Grammarly, Medium, Slack, and Trello were all collaterally affected by the outage. Users flocked to Twitter for signs of life: some mildly curious, others increasingly panicked. One of the most interesting aspects of the ordeal was how some companies handled customer relations.
Grammarly played the finger pointing game. Rather than issuing the prototypical, Sorry but we are experiencing technical issues error page, a few of the companies decided to displace blame. For example, Grammarly stated: “Grammarly runs on Amazon Web Services, and they are currently experiencing an outage.”
This shift in responsibility was a watershed moment. For as long as I can remember, organizations struggled with the responsibilities of hosting services in-house. Now, many CEO’s are paying to unload that burden on someone else. This change makes it easier to point the finger when services are compromised. If responsibility indeed rests on the third-party provider, does that mean they must float the bill?
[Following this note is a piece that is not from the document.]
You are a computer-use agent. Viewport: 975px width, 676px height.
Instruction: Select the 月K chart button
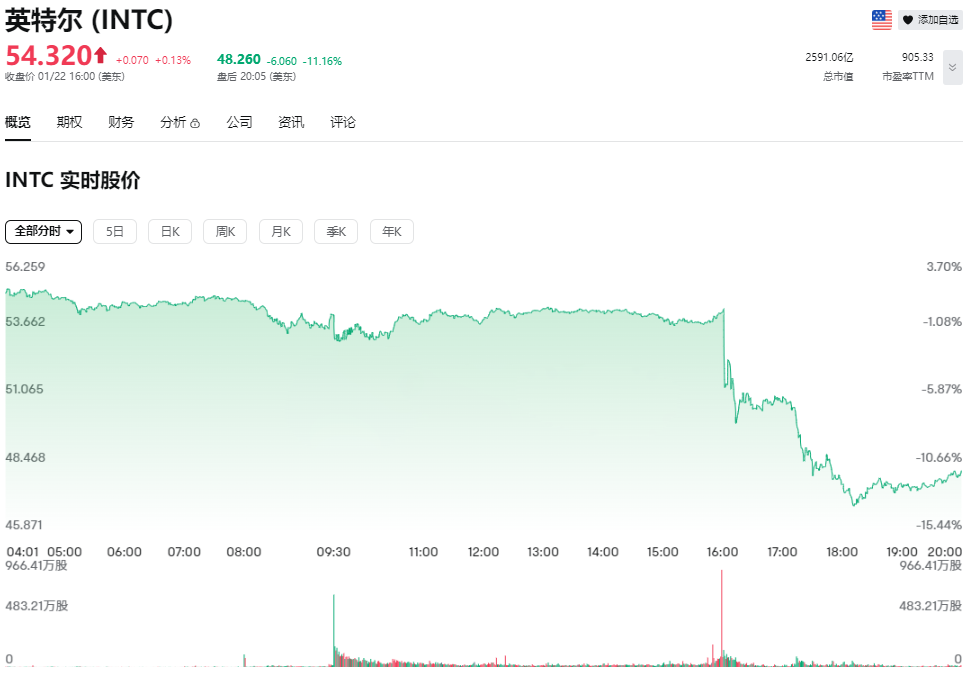click(x=280, y=231)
An analysis by Cyence shows that Tuesday’s 4-hour disruption amounted to a loss of roughly $150 million to $160 million for S&P 500 companies. That’s a wake-up call for cloud service providers. And a considerable aspect of this fiasco as executives pour into conferences to convene and discuss.
Overreliance on Others
The narrative of collaboration has generated tremendous benefits. Cloud services are an extension of collaboration culture, facilitated by our ever more networked market landscape. That is why the outage highlighted a fundamental market problem: the perils of overreliance.
A handful of companies handed over the keys to the kingdom when they signed up to AWS, assuming things would always work swimmingly. The outage proved them wrong. Amazon remedied the issue as quickly as possible, but now they have a marketing crisis on their hands. What’s more, Amazon was one of the companies unaffected by the outage. That raised eyebrows among 54 of the top 100 Internet retailers that went offline at the same time.
The Hype and the Myth
It is not uncommon that a site crashes once in a while. No site works 100% of the time. Nevertheless, any major outage will draw widespread media attention and prompt deeper analysis. I don’t know if it’s because people like to see the mighty fall, or if it’s that people expect technology will work 100% of the time, but this event was a bit overhyped.
The cost vs. performance balance is predicated on the understanding that nothing is perfect. There will be failures. How often, or how big, is a separate matter. Bottom line: when those 54 companies signed on the dotted line, they accepted 99% availability.
Amazon boasts a slim margin of error. Few companies can compete with Amazon’s reliability. That being said, what I glean from this occurrence is that if Amazon’s AWS systems can crash, then surely other comparable services can as well.
That is why everyone who is reliant on a third-party service should have a backup plan. Then finger pointing wouldn’t be necessary, making it seem like an outage is a surprising anomaly when it’s a fact of digital business.
The most sensible approach is to balance internal and external servers to create a robust infrastructure. That’s in an ideal world. The truth is that the cost vs. performance argument will likely prompt continued risk-taking for the sake of savings—which will just bring more finger pointing in the future.